Burnett and Sorenson both headed to the field office in Big Sur, where they spent the afternoon anxiously following the fire reports. By dinnertime, one fire had breached the ridgeline about five miles from the compound. The service road was now impassable. They'd need a helicopter to get to the pen; Burnett began calling around. But across the region, hundreds of blazes were spreading and merging, and he soon found that every qualified pilot was already booked for fire duty.
That night, Burnett fell into bed but couldn't sleep.

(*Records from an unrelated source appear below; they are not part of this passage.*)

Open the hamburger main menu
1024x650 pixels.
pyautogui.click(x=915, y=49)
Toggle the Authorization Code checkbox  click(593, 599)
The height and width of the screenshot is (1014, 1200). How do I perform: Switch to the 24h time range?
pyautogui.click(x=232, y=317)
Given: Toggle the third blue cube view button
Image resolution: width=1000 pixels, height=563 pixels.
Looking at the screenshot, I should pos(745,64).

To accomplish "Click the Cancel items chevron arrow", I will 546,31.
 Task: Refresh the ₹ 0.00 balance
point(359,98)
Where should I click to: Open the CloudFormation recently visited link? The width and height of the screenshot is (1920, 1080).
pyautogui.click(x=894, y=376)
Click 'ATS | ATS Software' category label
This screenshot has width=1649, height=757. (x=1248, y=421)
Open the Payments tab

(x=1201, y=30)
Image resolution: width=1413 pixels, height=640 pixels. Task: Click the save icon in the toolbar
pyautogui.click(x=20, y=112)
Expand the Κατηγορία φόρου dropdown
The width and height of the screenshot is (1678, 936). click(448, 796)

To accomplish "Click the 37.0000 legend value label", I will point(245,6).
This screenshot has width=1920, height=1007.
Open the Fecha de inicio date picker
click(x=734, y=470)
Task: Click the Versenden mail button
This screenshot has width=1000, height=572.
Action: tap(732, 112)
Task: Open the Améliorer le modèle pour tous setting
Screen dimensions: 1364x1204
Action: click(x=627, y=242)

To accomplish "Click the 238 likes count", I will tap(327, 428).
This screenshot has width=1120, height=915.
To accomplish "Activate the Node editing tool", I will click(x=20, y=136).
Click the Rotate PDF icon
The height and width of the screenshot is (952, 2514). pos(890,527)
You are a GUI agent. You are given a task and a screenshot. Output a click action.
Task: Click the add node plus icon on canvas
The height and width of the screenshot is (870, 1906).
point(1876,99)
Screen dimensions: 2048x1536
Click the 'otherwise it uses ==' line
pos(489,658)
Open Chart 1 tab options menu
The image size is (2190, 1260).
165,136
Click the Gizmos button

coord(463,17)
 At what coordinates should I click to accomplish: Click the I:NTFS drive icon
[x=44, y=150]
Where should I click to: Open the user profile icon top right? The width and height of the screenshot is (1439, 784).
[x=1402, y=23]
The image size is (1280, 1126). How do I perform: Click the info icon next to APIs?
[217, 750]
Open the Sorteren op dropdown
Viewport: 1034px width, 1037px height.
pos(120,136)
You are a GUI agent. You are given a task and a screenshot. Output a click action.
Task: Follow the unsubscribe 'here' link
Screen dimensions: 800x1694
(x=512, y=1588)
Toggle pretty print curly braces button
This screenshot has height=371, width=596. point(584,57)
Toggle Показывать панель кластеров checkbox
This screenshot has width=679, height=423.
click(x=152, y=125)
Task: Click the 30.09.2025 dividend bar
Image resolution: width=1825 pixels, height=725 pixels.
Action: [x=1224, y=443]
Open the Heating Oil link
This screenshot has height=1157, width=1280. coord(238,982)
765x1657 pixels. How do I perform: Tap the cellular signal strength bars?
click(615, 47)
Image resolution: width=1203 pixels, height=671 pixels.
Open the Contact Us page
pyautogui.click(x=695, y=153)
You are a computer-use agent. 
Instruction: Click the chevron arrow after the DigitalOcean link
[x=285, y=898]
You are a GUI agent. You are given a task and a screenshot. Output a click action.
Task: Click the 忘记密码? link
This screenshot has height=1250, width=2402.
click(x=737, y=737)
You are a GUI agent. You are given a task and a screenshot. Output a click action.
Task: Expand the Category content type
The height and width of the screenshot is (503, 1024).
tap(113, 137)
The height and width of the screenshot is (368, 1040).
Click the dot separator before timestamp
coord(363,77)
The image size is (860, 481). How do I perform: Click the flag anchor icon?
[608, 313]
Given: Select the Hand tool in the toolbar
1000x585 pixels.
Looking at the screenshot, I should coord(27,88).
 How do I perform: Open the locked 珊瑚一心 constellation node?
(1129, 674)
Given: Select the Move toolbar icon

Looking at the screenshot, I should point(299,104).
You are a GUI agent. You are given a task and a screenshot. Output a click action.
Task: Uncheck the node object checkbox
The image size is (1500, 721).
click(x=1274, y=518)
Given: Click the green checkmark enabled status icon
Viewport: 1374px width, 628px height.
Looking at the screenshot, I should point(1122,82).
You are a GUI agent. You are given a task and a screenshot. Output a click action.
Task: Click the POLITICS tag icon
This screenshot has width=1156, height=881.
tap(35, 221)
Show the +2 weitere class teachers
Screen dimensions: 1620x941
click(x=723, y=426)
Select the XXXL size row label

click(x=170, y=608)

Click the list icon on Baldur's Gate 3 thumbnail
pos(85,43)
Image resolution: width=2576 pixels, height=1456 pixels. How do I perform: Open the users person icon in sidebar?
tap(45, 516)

How would he get those birds out alive?
The next morning, as the search for a flight continued, Duane Titus suggested that his wife, Rebecca Dmytryk, might help by reaching out to the network of contacts she'd built over her career in wildlife rescue. Within a few hours, she'd found a helicopter and a crew from the Coast Guard station in San Francisco. Burnett tapped biologist Tyner, 32, and Henry Bonifas, a 23-year-old intern, to accompany him on the mission. "This is above and beyond anything I've asked you to do," Burnett told them.
The three men met up with Lt. Harry Greene, 34; his copilot, Lt. Brad Donaldson, 28 (on loan from the Royal Australian Navy); and maintenance technician Casey Michaelson, 27, at Monterey's small airport and reviewed their plan. Greene and Donaldson would try to land at a bend in the dirt road about a mile from the condor pen; the forest was too dense to get closer. Burnett's team would hike in, wrangle each condor into a transport crate—an extra-large, customized dog kennel—and take it back to the chopper, which would ferry the birds to Monterey. The condors would then be taken to a refuge outside the fire zone.
The helicopter headed down the coast and turned inland. But as it approached the intended landing site, the pilots saw that they couldn't bring the chopper down. "The blades are going to hit the berm," Greene said. Burnett directed him to a fire emergency pad at the top of the ridge.